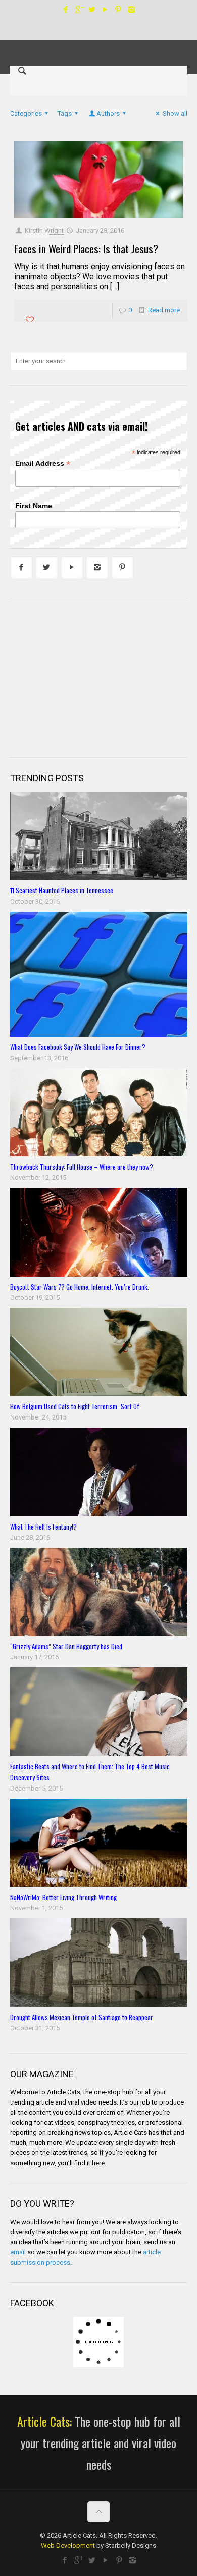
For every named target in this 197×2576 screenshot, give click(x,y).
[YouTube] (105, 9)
:::::
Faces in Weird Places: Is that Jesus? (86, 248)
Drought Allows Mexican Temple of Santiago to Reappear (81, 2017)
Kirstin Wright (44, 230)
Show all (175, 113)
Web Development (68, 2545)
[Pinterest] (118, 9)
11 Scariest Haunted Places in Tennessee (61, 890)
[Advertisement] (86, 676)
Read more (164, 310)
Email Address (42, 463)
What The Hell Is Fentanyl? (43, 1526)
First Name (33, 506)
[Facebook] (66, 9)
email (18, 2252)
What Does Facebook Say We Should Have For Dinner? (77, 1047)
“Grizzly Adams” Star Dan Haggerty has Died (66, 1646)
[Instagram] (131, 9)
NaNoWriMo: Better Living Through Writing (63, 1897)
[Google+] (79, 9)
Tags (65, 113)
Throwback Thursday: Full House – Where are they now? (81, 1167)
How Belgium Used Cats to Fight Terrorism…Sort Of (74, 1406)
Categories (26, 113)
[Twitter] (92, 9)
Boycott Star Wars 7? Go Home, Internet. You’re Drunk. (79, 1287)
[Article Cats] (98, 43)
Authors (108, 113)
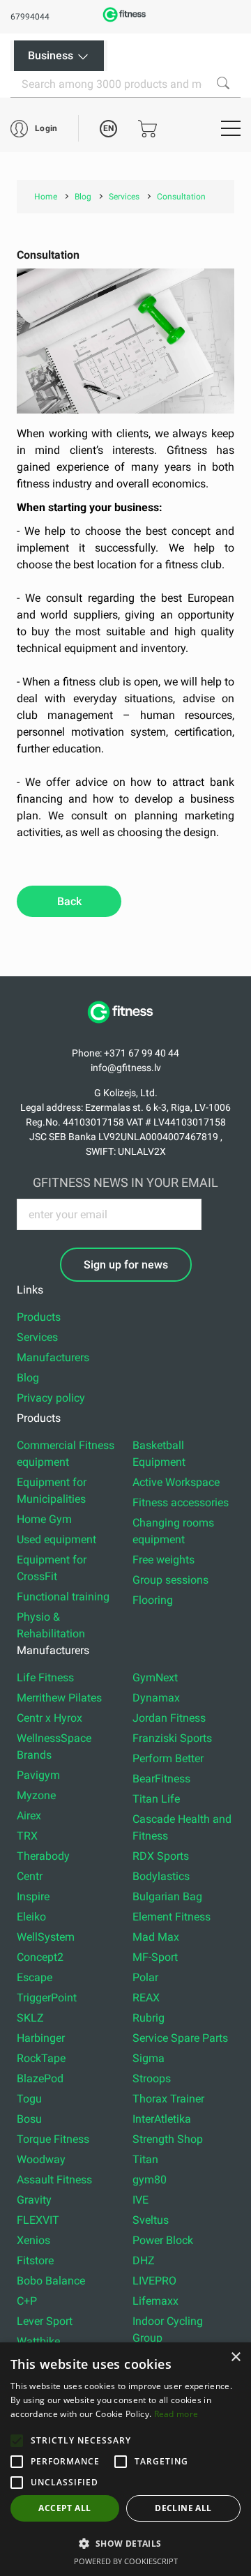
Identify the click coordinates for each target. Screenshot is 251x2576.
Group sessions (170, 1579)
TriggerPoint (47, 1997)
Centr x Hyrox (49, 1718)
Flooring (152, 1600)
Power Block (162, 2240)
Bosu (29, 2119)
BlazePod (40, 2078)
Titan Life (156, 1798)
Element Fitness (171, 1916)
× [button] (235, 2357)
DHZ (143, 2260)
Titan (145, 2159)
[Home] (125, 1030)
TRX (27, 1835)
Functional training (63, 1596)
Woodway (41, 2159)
:::::
EXERCISE INSTRUCTIONS:
The data above holds the lines to copy: start at the one with "What The Hell Is Fentanyl? (43, 1526)", stop at the one with "Flooring (152, 1600)", include both, copy them exactly without pictures, and copy nothing else.

TASK RESULT:
What The Hell Is Fentanyl? (43, 1526)
First Name (33, 506)
[Facebook] (66, 9)
email (18, 2252)
What Does Facebook Say We Should Have For Dinner? (77, 1047)
“Grizzly Adams” Star Dan Haggerty has Died (66, 1646)
[Instagram] (131, 9)
NaNoWriMo: Better Living Through Writing (63, 1897)
[Google+] (79, 9)
Tags (65, 113)
Throwback Thursday: Full House – Where are they now? (81, 1167)
How Belgium Used Cats to Fight Terrorism…Sort Of (74, 1406)
Categories (26, 113)
[Twitter] (92, 9)
Boycott Star Wars 7? Go Home, Internet. You’re Drunk. (79, 1287)
[Article Cats] (98, 43)
Authors (108, 113)
Identify the click coordinates for each target. Screenshot is 251x2576.
Group sessions (170, 1579)
TriggerPoint (47, 1997)
Centr x Hyrox (49, 1718)
Flooring (152, 1600)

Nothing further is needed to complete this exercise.